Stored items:

________________________

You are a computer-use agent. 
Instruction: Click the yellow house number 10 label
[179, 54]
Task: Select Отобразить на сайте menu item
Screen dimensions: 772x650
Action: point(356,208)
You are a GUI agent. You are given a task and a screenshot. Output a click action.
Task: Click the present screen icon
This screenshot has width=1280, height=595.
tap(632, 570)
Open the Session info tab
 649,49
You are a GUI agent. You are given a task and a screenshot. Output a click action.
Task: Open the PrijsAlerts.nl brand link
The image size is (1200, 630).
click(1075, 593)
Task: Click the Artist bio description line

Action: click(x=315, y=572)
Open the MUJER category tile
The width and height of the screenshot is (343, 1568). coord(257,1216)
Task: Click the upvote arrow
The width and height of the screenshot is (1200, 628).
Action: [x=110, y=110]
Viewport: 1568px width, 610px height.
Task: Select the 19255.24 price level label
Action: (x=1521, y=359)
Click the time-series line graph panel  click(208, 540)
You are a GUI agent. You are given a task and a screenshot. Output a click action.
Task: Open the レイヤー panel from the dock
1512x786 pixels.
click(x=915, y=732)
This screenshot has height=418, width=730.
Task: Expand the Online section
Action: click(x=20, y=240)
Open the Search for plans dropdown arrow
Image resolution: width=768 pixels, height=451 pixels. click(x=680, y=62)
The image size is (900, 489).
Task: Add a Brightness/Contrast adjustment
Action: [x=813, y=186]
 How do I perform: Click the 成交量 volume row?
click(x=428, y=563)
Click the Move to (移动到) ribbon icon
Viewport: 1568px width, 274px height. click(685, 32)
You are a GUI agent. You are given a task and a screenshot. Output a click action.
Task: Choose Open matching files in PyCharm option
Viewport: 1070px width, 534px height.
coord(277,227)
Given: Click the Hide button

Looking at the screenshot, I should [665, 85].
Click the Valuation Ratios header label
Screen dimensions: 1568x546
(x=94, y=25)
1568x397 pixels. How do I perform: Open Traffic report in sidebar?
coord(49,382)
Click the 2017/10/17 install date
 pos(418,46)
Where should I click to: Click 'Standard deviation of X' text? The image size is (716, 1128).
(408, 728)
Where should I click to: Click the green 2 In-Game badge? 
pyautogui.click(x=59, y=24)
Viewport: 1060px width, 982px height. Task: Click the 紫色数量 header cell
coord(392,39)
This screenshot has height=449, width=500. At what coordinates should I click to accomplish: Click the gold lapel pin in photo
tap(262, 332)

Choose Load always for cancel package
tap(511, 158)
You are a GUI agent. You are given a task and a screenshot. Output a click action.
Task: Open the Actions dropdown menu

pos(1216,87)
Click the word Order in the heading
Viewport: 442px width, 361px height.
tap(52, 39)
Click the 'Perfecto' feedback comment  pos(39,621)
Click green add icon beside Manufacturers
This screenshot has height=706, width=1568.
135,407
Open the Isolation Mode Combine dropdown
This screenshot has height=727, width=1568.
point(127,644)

________________________

(Exercise details): Every line of the data must be reproduced exactly.

(Exercise answer):
You are a computer-use agent. 
Instruction: Click the yellow house number 10 label
[179, 54]
Task: Select Отобразить на сайте menu item
Screen dimensions: 772x650
Action: point(356,208)
You are a GUI agent. You are given a task and a screenshot. Output a click action.
Task: Click the present screen icon
This screenshot has width=1280, height=595.
tap(632, 570)
Open the Session info tab
 649,49
You are a GUI agent. You are given a task and a screenshot. Output a click action.
Task: Open the PrijsAlerts.nl brand link
The image size is (1200, 630).
click(1075, 593)
Task: Click the Artist bio description line

Action: click(x=315, y=572)
Open the MUJER category tile
The width and height of the screenshot is (343, 1568). coord(257,1216)
Task: Click the upvote arrow
The width and height of the screenshot is (1200, 628).
Action: [x=110, y=110]
Viewport: 1568px width, 610px height.
Task: Select the 19255.24 price level label
Action: (x=1521, y=359)
Click the time-series line graph panel  click(208, 540)
You are a GUI agent. You are given a task and a screenshot. Output a click action.
Task: Open the レイヤー panel from the dock
1512x786 pixels.
click(x=915, y=732)
This screenshot has height=418, width=730.
Task: Expand the Online section
Action: click(x=20, y=240)
Open the Search for plans dropdown arrow
Image resolution: width=768 pixels, height=451 pixels. click(x=680, y=62)
The image size is (900, 489).
Task: Add a Brightness/Contrast adjustment
Action: [x=813, y=186]
 How do I perform: Click the 成交量 volume row?
click(x=428, y=563)
Click the Move to (移动到) ribbon icon
Viewport: 1568px width, 274px height. click(685, 32)
You are a GUI agent. You are given a task and a screenshot. Output a click action.
Task: Choose Open matching files in PyCharm option
Viewport: 1070px width, 534px height.
coord(277,227)
Given: Click the Hide button

Looking at the screenshot, I should [665, 85].
Click the Valuation Ratios header label
Screen dimensions: 1568x546
(x=94, y=25)
1568x397 pixels. How do I perform: Open Traffic report in sidebar?
coord(49,382)
Click the 2017/10/17 install date
 pos(418,46)
Where should I click to: Click 'Standard deviation of X' text? The image size is (716, 1128).
(408, 728)
Where should I click to: Click the green 2 In-Game badge? 
pyautogui.click(x=59, y=24)
Viewport: 1060px width, 982px height. Task: Click the 紫色数量 header cell
coord(392,39)
This screenshot has height=449, width=500. At what coordinates should I click to accomplish: Click the gold lapel pin in photo
tap(262, 332)

Choose Load always for cancel package
tap(511, 158)
You are a GUI agent. You are given a task and a screenshot. Output a click action.
Task: Open the Actions dropdown menu

pos(1216,87)
Click the word Order in the heading
Viewport: 442px width, 361px height.
tap(52, 39)
Click the 'Perfecto' feedback comment  pos(39,621)
Click green add icon beside Manufacturers
This screenshot has height=706, width=1568.
135,407
Open the Isolation Mode Combine dropdown
This screenshot has height=727, width=1568.
point(127,644)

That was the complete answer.